Omit the pictures, then reproduce exactly the line bearing "This screenshot has height=407, width=723." and every line after it up to and including the last line of the entries below.

■ ■ ■ ■ ■

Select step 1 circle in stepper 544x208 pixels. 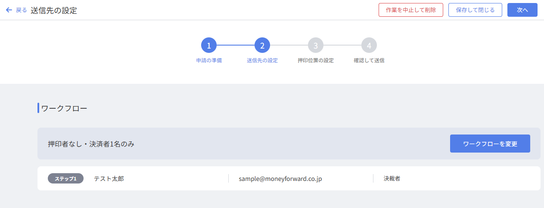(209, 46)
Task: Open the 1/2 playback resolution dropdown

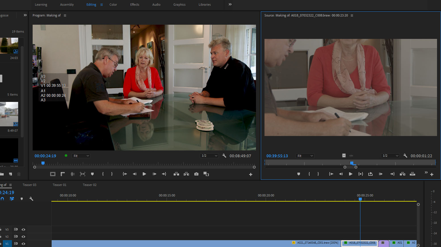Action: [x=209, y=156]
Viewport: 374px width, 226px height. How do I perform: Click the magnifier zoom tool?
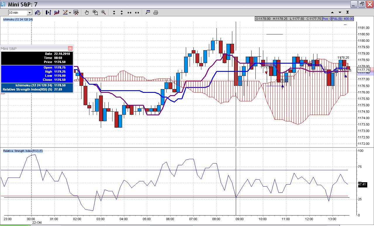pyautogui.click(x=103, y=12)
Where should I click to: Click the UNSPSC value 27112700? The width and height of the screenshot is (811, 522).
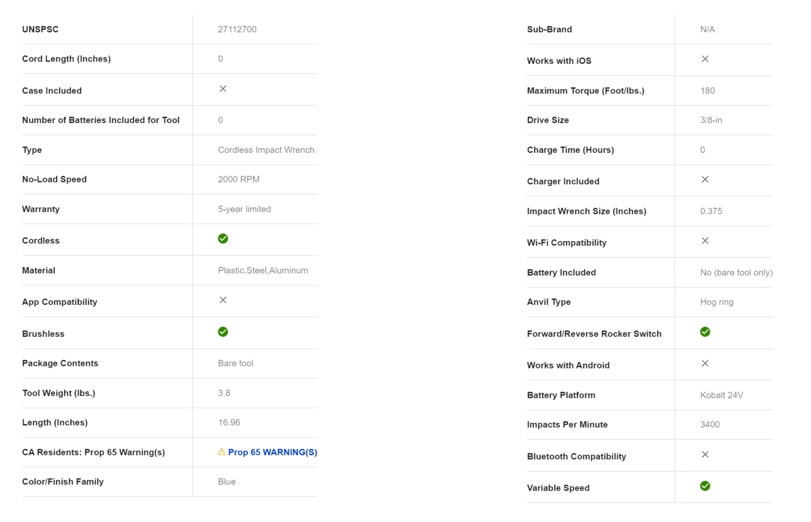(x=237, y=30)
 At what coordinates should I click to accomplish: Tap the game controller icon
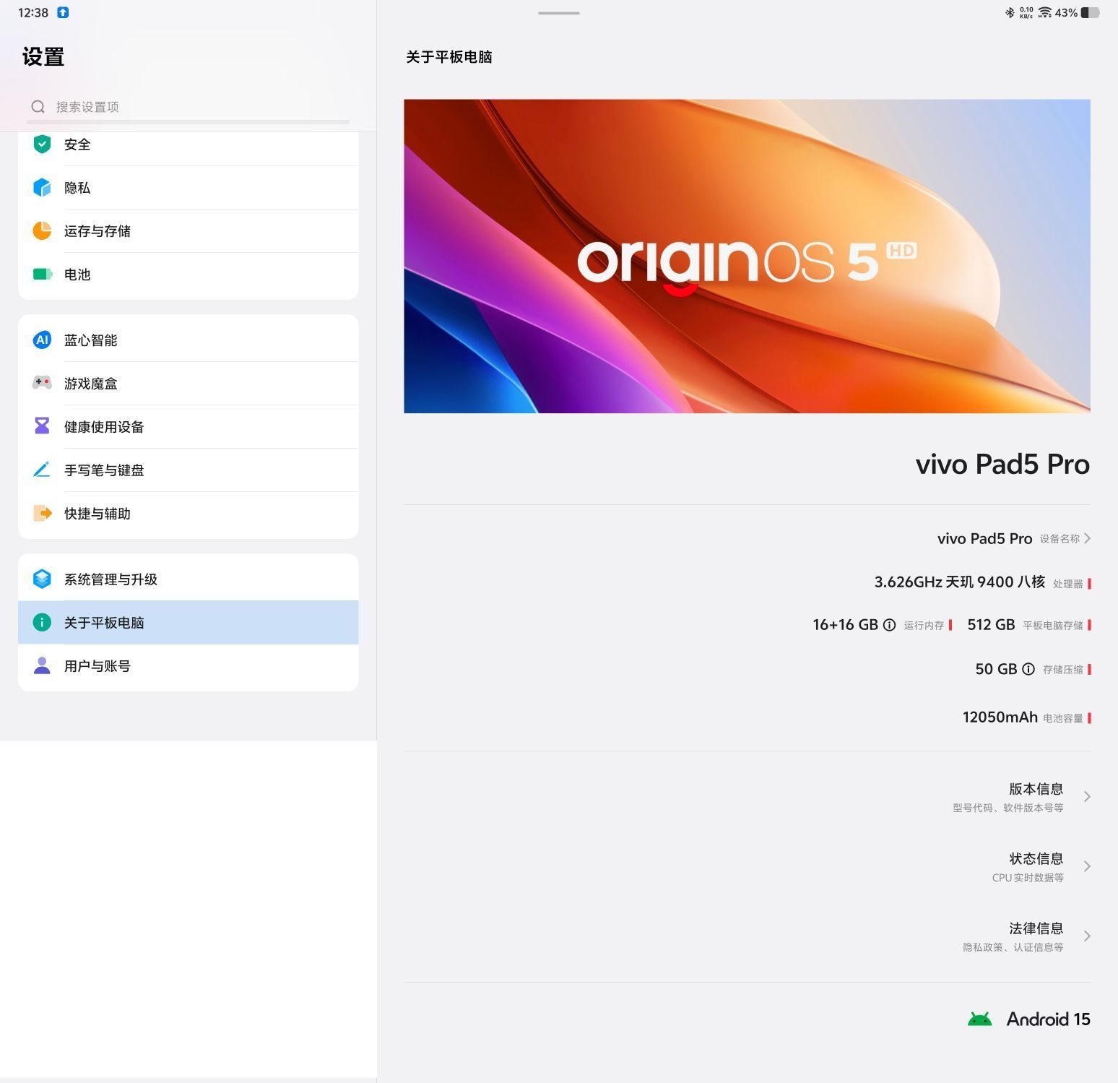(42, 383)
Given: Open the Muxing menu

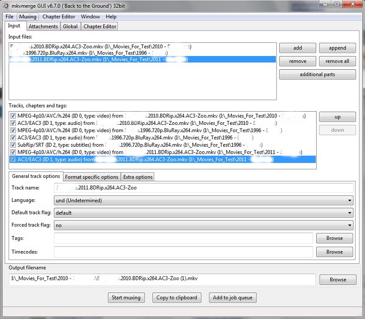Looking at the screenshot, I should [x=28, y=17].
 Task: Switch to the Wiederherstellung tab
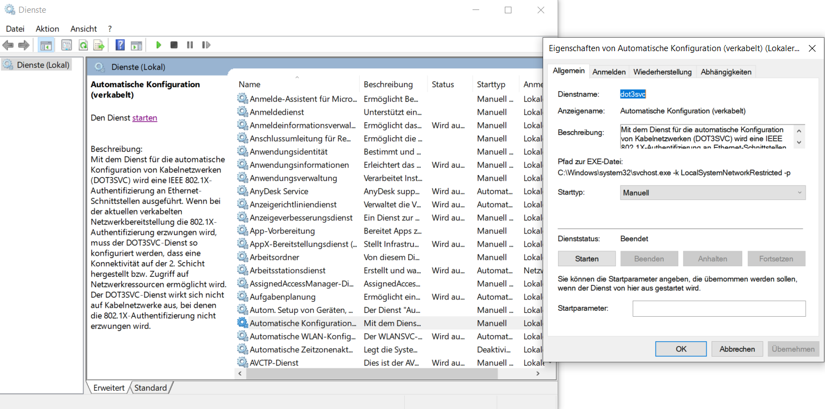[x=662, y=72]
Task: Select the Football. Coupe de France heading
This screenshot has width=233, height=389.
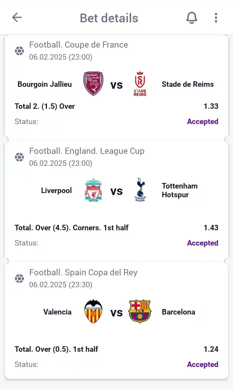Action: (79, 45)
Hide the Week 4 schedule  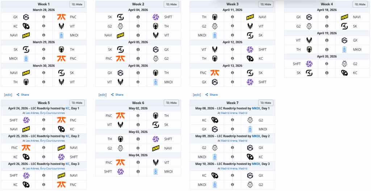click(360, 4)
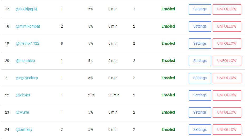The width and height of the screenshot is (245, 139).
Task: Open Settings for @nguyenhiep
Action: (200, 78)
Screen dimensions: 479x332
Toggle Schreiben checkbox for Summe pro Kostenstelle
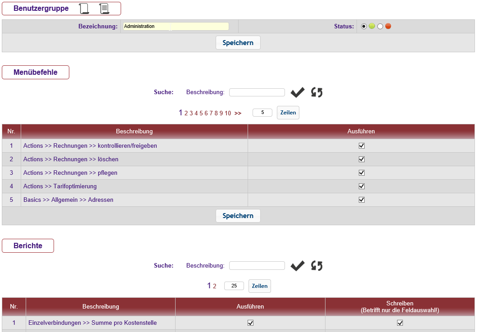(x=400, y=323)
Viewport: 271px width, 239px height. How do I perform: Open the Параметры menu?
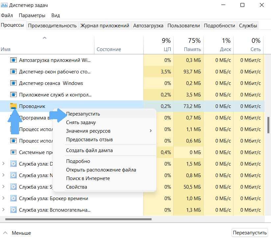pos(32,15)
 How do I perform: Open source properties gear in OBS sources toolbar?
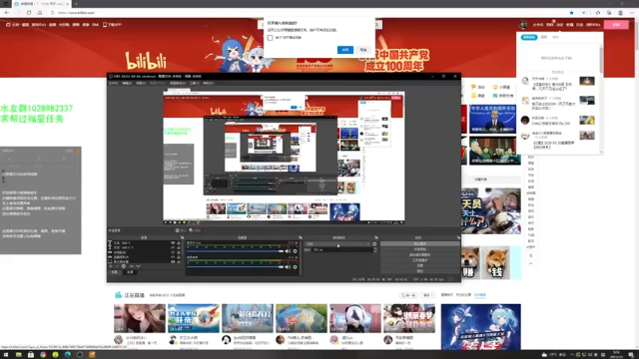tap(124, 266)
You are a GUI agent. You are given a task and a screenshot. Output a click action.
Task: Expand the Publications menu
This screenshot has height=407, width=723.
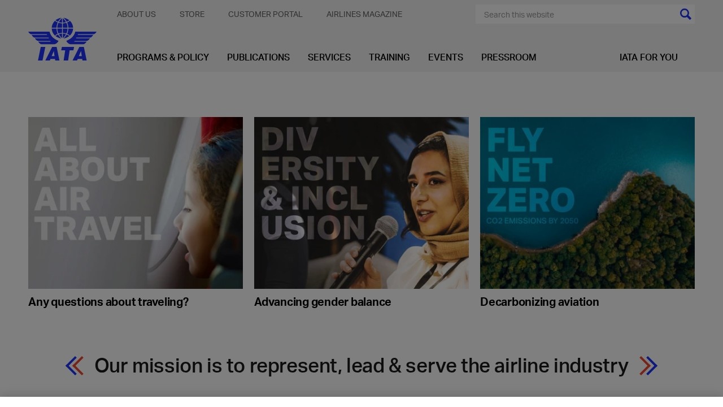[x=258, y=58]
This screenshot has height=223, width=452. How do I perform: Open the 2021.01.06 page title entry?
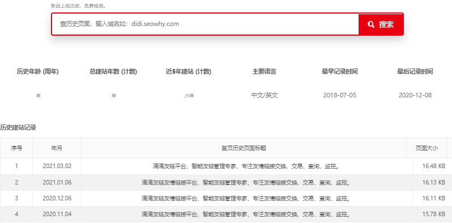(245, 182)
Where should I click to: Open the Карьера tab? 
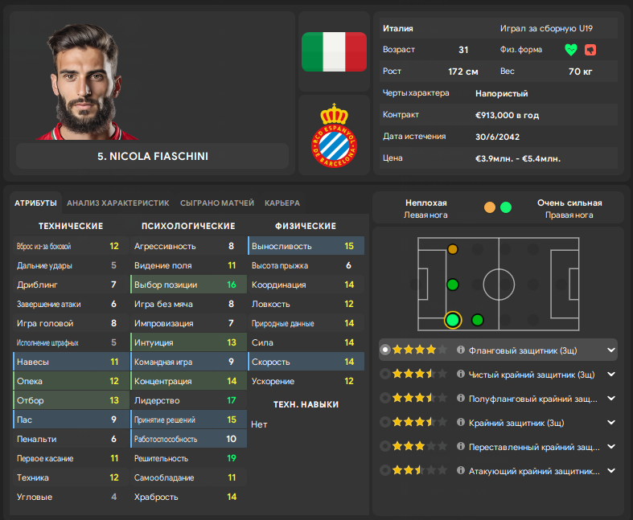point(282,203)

■ ■ ■ ■ ■

**ANSWER TO THIS PROBLEM**:
This screenshot has height=407, width=723.
[x=258, y=58]
This screenshot has height=223, width=452. How do I perform: Open the 2021.01.06 page title entry?
(245, 182)
Where should I click to: Open the Карьера tab? 
point(282,203)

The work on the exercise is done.